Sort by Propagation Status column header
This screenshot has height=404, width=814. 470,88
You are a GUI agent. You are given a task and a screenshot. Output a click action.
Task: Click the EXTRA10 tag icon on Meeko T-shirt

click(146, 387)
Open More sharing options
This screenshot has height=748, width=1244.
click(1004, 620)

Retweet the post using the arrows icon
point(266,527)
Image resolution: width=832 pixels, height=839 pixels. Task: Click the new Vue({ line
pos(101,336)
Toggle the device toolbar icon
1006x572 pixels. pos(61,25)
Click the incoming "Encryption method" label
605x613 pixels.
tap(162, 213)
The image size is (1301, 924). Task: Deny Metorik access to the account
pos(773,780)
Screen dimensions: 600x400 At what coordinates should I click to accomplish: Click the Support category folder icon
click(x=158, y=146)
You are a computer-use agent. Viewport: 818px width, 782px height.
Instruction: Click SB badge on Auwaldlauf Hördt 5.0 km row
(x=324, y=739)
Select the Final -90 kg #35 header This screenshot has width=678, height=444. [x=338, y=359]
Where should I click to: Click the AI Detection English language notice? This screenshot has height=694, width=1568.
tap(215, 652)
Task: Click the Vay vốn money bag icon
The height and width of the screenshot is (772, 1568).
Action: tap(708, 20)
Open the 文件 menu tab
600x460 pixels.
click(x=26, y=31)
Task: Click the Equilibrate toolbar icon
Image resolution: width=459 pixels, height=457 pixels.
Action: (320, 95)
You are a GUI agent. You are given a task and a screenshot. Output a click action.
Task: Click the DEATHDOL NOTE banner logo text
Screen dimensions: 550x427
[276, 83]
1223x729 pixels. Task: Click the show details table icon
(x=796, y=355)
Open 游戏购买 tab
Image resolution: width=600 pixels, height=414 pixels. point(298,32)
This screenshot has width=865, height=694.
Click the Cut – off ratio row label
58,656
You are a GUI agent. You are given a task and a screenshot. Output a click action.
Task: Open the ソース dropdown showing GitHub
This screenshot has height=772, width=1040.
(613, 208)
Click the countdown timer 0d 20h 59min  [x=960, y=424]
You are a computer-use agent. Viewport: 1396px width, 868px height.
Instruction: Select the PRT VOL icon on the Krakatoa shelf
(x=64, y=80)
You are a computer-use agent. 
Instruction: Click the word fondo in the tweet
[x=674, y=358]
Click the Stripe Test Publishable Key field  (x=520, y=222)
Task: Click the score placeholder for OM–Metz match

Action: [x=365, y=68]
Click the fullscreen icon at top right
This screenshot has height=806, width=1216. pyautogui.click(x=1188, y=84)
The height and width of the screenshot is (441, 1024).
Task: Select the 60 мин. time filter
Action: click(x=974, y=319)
────────────────────────────────────────
Gather all lines of the records that include the word "computer".

*SOLUTION TO THIS PROBLEM:*
You are a computer-use agent. Viewport: 818px width, 782px height.
You are a computer-use agent. Viewport: 1396px width, 868px height.
You are a computer-use agent. 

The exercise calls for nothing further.